**Written tasks:**
a - In the write-back cache excerpt, which pipeline handles both load-and-clean instructions and standard load instructions?
b - Extend the write-back cache excerpt with new text that follows on from its last sentence.

**Document excerpt:**
———

Another form of the present technique is the provision of a compiler to identify places with a program in which load-and-clean program instructions can usefully be employed. Compilers typically already track data value usage within program code for reasons other than associated with write-back from cache memories. Given that a compiler can relatively readily identify the last use of a data value within a program, then the compiler when generating a load instruction can determine if that load instruction is the last use of the data value concerned, and accordingly generate a load-and-clean instruction while otherwise generating a "normal" load instruction if the load is not the last use of the data value concerned.
Figure 1 schematically illustrates a data processing system 2 including a processor 4, in the form of a graphics processing unit, a write-back data cache 6, an instruction cache 8 and a main memory 10. The main memory 10 in this example stores a stack memory region 12 having a stack pointer SP indicating the memory address at which data values are to be added to the stack memory region or removed from the stack memory region. There is a stack pointer growth direction associated with the stack memory region 12 and this may be either ascending or descending depending upon the system concerned and/or the configuration of that system.
The processor 4 fetches instructions from the instruction cache 8 to an instruction pipeline 14. When the instructions reach a decode stage, then they are decoded by an instruction decoder 16 which generates control signals which control processing performed by a variety of processing pipelines 18, 20, 22 that include a load/store pipeline 24. The load/store pipeline 24 is responsible for handling memory access instructions including both load-and-clean instructions and standard load instructions.
The write-back data cache 6 includes a plurality of cache lines 26 which each store a plurality of portions of data, e.g. the write-back data cache 6 may support access granularity down to byte accesses and include per-byte dirty bits as well as a per-line valid bit. Eviction circuitry 28 within the write-back data cache serves to control cache line eviction using one of a variety of different eviction algorithms, such as least-recently-used, round-robin, random etc. Figure 2 schematically illustrates load processing at the write-back cache 6. At step 30 processing waits until a load instruction is received. Step 32 then determines whether or not the load instruction hits within the write-back cache data 6. If there is no hit, the step 34 serves to fetch the data from the memory 10 into the write-back data cache 6. Either following the fetch at step 34 or if there is a hit, processing proceeds to step 36 where the write-back data cache 6 determines whether or not the load instruction it has received is a load-and-clean instruction. If the instruction is not a load-and-clean instruction, then step 38 serves to load the target data to the processor 4. If the load instruction is a load-and-clean instruction, then step 40 serves to load the target data to the processor 4 and change to clean any dirty flags for at least the target data within the target cache line where the hit occurred. As will be described below, there are various alternatives in the way in which either the particular target portion of a cache line may be marked as clean or a more extended region of the target cache line.

———

Text and element pointing rows:
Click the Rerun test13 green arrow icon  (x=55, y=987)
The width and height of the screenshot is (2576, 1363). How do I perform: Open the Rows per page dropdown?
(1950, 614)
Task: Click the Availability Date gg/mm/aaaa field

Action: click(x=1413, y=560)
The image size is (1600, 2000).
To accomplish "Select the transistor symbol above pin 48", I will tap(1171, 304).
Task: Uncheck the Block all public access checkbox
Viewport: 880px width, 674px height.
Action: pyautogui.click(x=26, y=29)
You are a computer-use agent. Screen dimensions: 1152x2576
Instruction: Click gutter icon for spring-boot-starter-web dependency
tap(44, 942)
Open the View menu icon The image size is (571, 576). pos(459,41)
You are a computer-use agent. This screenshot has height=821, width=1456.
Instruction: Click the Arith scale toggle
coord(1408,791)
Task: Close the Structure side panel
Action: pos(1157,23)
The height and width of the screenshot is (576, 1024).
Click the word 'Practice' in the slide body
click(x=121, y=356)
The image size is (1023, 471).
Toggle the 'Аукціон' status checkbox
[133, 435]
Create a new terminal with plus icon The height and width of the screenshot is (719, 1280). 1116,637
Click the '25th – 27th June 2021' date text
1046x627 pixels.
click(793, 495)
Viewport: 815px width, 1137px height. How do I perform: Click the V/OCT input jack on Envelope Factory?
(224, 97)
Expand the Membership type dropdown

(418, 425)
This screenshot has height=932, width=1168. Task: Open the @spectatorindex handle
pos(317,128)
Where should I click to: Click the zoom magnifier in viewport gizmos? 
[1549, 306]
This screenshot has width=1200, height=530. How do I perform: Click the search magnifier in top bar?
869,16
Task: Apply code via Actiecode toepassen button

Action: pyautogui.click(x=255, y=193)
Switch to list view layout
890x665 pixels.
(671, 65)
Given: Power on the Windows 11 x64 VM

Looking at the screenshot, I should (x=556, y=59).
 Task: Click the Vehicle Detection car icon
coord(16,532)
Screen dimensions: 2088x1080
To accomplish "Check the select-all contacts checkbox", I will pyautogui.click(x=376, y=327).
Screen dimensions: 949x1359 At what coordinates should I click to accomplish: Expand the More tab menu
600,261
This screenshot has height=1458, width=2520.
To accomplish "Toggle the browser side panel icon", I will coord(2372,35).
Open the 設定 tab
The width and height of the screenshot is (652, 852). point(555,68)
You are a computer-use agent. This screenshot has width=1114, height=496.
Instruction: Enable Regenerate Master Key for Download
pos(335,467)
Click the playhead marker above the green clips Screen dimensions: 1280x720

———

**Results of the exercise:**
a - The load/store pipeline 24.

b -
Figure 3 schematically illustrates a cache line 26 storing data values with different portions of the cache line, each having an associated dirty flag. If the dirty flag has a value of "1", then in this example embodiment this indicates that the corresponding portion of data within the target cache line is dirty (e.g. has been changed since it was fetched into the cache line and not yet written out to main memory). Conversely, if the dirty flag value for a portion is "0", then this indicates that the data value of that portion is consistent with the corresponding data value in the memory 10. The cache line 26 illustrated in Figure 3 is then subject to a load-and-clean instruction reading a target portion of the cache line 26 corresponding to the data values EEFFGGI11-1. The dirty flags for the four bytes which form this target portion were all previously set and the load-and-clean instruction serves to reset these as indicated in the bottom of Figure 3. It will be appreciated that if any of the dirty flags for the target portion was not set, then it would be unchanged by the action of the loadand-clean instruction. Furthermore, it will be appreciated that the particular values that the flag has to indicate dirty status or clean status could be switched or the dirty status could be represented by a flag having a different form.
Figure 4 illustrates a second example embodiment. In this example embodiment, the write-back data cache 6 responds to a load-and-clean instruction to the same target portion as for Figure 3 by marking as clean that target portion and additionally marking as clean all of the target portions within that cache line extending in a predetermined memory-address-order from the target portion to an end of the cache line in that direction. The predetermined memory-address-order may correspond to the stack growth direction. The final line in Figure 4 illustrates that, as a result of the modified behavior of the load-and-clean instruction in controlling the write-back data cache 6, the whole of the cache line 26 is now marked as clean. The predetermined memory-address-order (and the predetermined end referred to below) may be, for example, fixed for the system, set using a configuration parameter(s) for the system and/or selected via a field within the load-and-clean instruction itself, i.e. the instruction encoding specifies the direction.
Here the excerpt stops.